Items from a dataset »
----------
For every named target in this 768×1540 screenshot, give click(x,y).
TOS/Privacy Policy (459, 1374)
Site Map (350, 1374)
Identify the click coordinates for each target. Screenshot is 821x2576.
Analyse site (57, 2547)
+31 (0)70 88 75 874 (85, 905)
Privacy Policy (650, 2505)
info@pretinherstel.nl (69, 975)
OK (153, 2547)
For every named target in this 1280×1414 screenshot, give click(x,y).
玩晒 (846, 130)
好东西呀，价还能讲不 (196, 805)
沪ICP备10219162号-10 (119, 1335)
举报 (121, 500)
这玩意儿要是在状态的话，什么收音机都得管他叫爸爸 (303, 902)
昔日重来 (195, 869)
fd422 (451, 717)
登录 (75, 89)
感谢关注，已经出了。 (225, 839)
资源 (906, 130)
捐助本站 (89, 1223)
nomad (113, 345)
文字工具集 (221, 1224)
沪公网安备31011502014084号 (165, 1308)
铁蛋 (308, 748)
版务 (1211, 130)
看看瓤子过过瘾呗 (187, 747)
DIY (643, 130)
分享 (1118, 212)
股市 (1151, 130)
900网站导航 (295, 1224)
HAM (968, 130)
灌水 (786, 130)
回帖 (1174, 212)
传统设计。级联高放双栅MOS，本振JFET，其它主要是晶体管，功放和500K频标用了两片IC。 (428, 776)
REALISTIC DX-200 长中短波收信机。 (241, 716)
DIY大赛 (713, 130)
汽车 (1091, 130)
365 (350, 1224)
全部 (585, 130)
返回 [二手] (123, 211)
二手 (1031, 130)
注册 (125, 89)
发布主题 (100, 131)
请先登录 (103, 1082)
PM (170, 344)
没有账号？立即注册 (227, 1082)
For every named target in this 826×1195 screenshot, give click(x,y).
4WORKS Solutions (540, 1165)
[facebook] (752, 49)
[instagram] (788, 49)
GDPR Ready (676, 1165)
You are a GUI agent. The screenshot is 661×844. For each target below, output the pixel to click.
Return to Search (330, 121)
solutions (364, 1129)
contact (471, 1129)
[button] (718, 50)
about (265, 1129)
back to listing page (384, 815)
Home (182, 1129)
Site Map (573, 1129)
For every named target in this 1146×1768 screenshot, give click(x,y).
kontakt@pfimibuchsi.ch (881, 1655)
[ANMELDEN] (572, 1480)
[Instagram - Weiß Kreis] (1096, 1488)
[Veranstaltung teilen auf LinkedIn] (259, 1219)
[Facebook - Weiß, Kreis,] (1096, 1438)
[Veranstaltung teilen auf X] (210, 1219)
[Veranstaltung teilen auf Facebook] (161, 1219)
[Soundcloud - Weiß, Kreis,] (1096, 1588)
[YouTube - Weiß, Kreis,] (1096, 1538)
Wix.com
----------
Problem » Reproduce every line of the material above, changing nothing.

Response »
For every named target in this 768×1540 screenshot, give click(x,y).
TOS/Privacy Policy (459, 1374)
Site Map (350, 1374)
Identify the click coordinates for each target. Screenshot is 821x2576.
Analyse site (57, 2547)
+31 (0)70 88 75 874 (85, 905)
Privacy Policy (650, 2505)
info@pretinherstel.nl (69, 975)
OK (153, 2547)
For every named target in this 1280×1414 screenshot, give click(x,y).
玩晒 (846, 130)
好东西呀，价还能讲不 (196, 805)
沪ICP备10219162号-10 (119, 1335)
举报 (121, 500)
这玩意儿要是在状态的话，什么收音机都得管他叫爸爸 (303, 902)
昔日重来 (195, 869)
fd422 (451, 717)
登录 (75, 89)
感谢关注，已经出了。 (225, 839)
资源 (906, 130)
捐助本站 (89, 1223)
nomad (113, 345)
文字工具集 (221, 1224)
沪公网安备31011502014084号 (165, 1308)
铁蛋 (308, 748)
版务 (1211, 130)
看看瓤子过过瘾呗 (187, 747)
DIY (643, 130)
分享 (1118, 212)
股市 (1151, 130)
900网站导航 (295, 1224)
HAM (968, 130)
灌水 (786, 130)
回帖 (1174, 212)
传统设计。级联高放双栅MOS，本振JFET，其它主要是晶体管，功放和500K频标用了两片IC。 (428, 776)
REALISTIC DX-200 长中短波收信机。 (241, 716)
DIY大赛 (713, 130)
汽车 (1091, 130)
365 (350, 1224)
全部 (585, 130)
返回 [二手] (123, 211)
二手 (1031, 130)
注册 (125, 89)
发布主题 (100, 131)
请先登录 (103, 1082)
PM (170, 344)
没有账号？立即注册 (227, 1082)
For every named target in this 826×1195 screenshot, give click(x,y).
4WORKS Solutions (540, 1165)
[facebook] (752, 49)
[instagram] (788, 49)
GDPR Ready (676, 1165)
You are a GUI agent. The screenshot is 661×844. For each target below, output the pixel to click.
Return to Search (330, 121)
solutions (364, 1129)
contact (471, 1129)
[button] (718, 50)
about (265, 1129)
back to listing page (384, 815)
Home (182, 1129)
Site Map (573, 1129)
For every named target in this 1146×1768 screenshot, give click(x,y).
kontakt@pfimibuchsi.ch (881, 1655)
[ANMELDEN] (572, 1480)
[Instagram - Weiß Kreis] (1096, 1488)
[Veranstaltung teilen auf LinkedIn] (259, 1219)
[Facebook - Weiß, Kreis,] (1096, 1438)
[Veranstaltung teilen auf X] (210, 1219)
[Veranstaltung teilen auf Facebook] (161, 1219)
[Soundcloud - Weiß, Kreis,] (1096, 1588)
[YouTube - Weiß, Kreis,] (1096, 1538)
Wix.com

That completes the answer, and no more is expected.